Angus sintió el peso de la responsabilidad caer sobre sus hombros.

–¡Oh! Ella lo compartió, si te refieres a hablar conmigo de ello cada tanto, cuando nos sentíamos felices y estábamos relajados. Pero ya sabes, Alain, cuando hay dos médicos en la familia, falta el tiempo para hablar y comunicarse de forma íntima. Durante nuestros años de médicos residentes, teníamos la suerte de vernos una vez al día, y de pasar una noche juntos una vez a la semana. Y cuando estábamos juntos había cosas más importantes de las que preocuparnos, que el futuro, como la sexualidad, y tratar de arreglar nuestros horarios para saber cuándo volveríamos a tener relaciones sexuales nuevamente.

Alain se rió.

–¿Ésa es tu idea de esos años? ¿O es la de ella también?

–¡Es una buena pregunta! Es mi visión de las cosas, en realidad. Recuerdo haber estado obsesionado con ello, no tanto con el sexo, pero sí con la organización que nos llevaba poder tenerlo. Siempre me decía que no debía tomármelo así. Supongo que Jen debe de haberlo sentido de manera diferente, aunque en aquel momento ella parecía estar tan interesada como yo en nuestras estrategias.

–Pero la residencia de los médicos no dura eternamente. –señaló Alain–. Tú estabas en una consulta privada, antes de irte de voluntario a África. La práctica de la medicina privada necesita dedicación, pero no es tan exigente, no demanda una actividad tan frenética como el trabajo en un hospital o una clínica.

Angus miró a lo lejos. Sonrió y luego contestó.

–No, no fuimos médicos residentes toda la vida. De hecho, cuando empezamos a llevar una vida más estable, no entendía por qué el sexo había sido tan importante para mí en aquel momento. El matrimonio, es decir, el compartir el tiempo, los ideales, las ideas, el trabajar juntos con un propósito común, todo eso se transformó en algo muy importante. Jenessa pasó a ser alguien muy preciado para mí, nuestra vida llegó a ser completa, perfecta. Al menos eso creí yo.

Alain se quedó un momento en silencio, luego preguntó sonriendo:

–¿Hasta que empezó a hablar de tener un bebé?

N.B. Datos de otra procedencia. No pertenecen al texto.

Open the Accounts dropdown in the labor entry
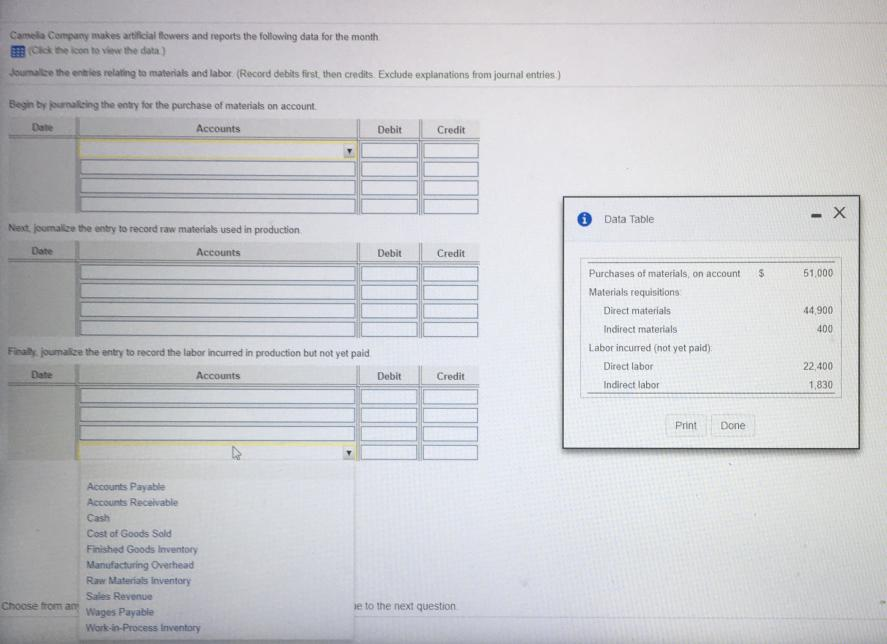This screenshot has height=644, width=887. 349,452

Anunciaron varios vuelos, y Angus fingió estar escuchando mientras pensaba una respuesta para dar a su amigo. Le interesaba pensarlo, puesto que la siguiente persona con quien hablaría sería con Jenessa.

Pero en medio del mensaje en francés escuchó claramente la palabra Sydney y Singapore. Era su vuelo. Y no podría completar la explicación.

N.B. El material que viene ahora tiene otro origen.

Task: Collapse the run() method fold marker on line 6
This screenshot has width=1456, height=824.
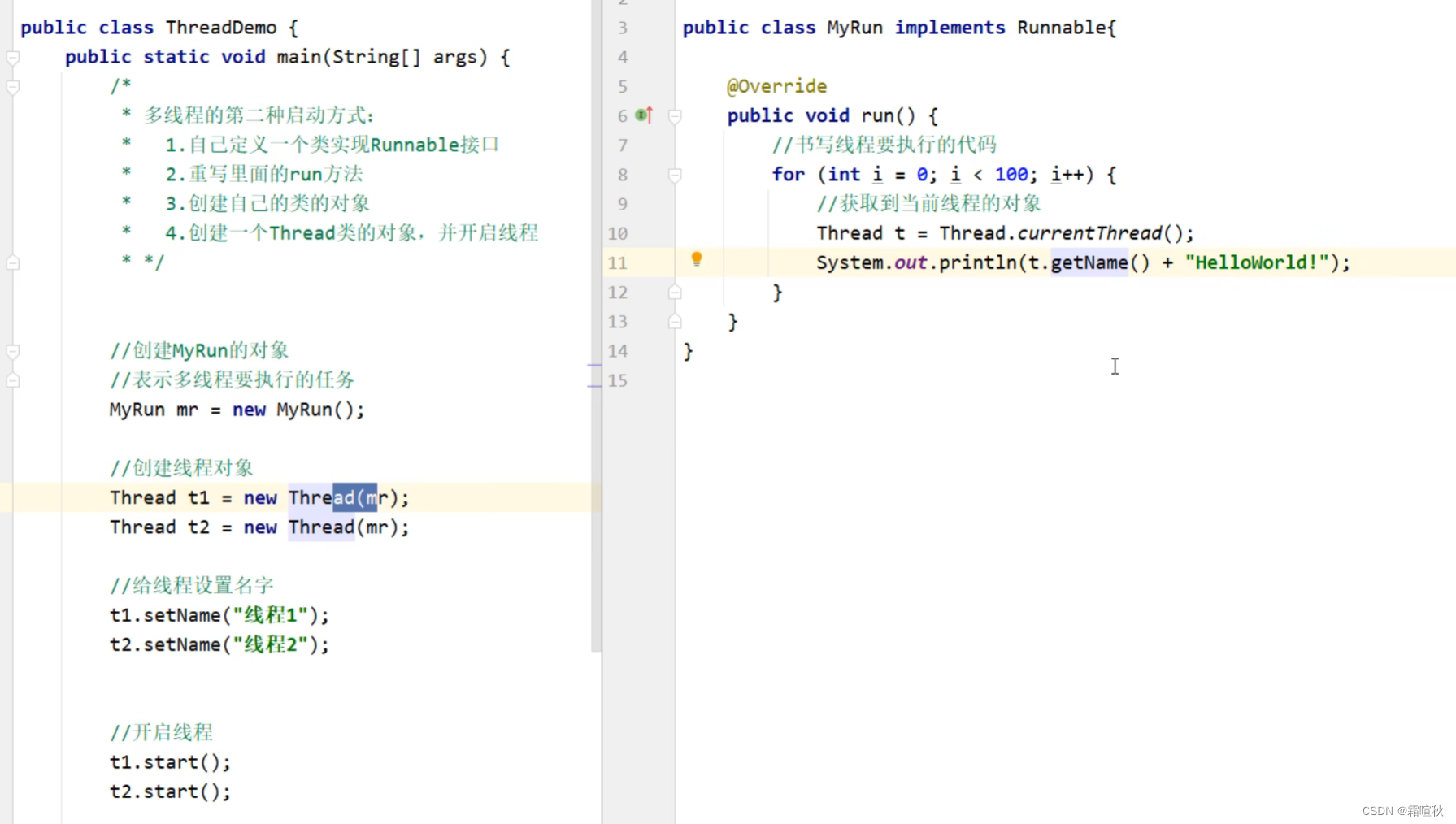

Agradeció a Alain su ayuda y compañía, le prometió mantener el contacto y se despidió, pero la pregunta de su amigo se quedó con él, como una compañía indeseada a lo largo de su vuelo.

«Cortejaré y conquistaré a Jenessa», murmuró para sí, mientras se adentraba en la manga para embarcar en el avión. Sus palabras se convirtieron en un mantra que tenía que repetir en su mente hasta que se hiciera realidad.

Capítulo 1

 

 

 

 

 

EL ÚLTIMO tramo del viaje, un vuelo nacional desde Sydney, pareció eterno, pero finalmente el avión aterrizó en el aeropuerto de Coolangatta. Angus pestañeó para borrar la inesperada humedad de sus ojos. Era el cansancio del viaje, emprendido demasiado pronto después de salir del hospital. Cualquiera en su lugar habría sentido emoción al volver a casa después de una experiencia tan penosa.

Pero, ¿era volver a casa? ¿Tenía hogar él?

Se sintió incómodo, un poco desanimado, casi deprimido.

¿Deprimido? ¿De dónde sacaba esos estados de ánimo? Había estado soñando con su regreso desde que se había marchado de París… ¡Por supuesto que tenía un hogar allí! Estaba en el barrio de Palm Beach, en la ciudad de la Costa Dorada, en Queensland, en el mundo, ¡en el universo!

El avión se acercó a la terminal. El pequeño edificio fue creciendo a medida que se acortaba la distancia. Y él siguió dándole vueltas a las cosas.

Era cierto que su casa de la playa ya no era su hogar. Le había dicho a Jenessa que se quedara con ella, cuando él se había marchado a África. Le había dicho que en algún momento, en el futuro, arreglarían cuentas, pero que mientras ella viviera allí, cerca de su trabajo, en una consulta de medicina general anexa al Hospital de John Flynn.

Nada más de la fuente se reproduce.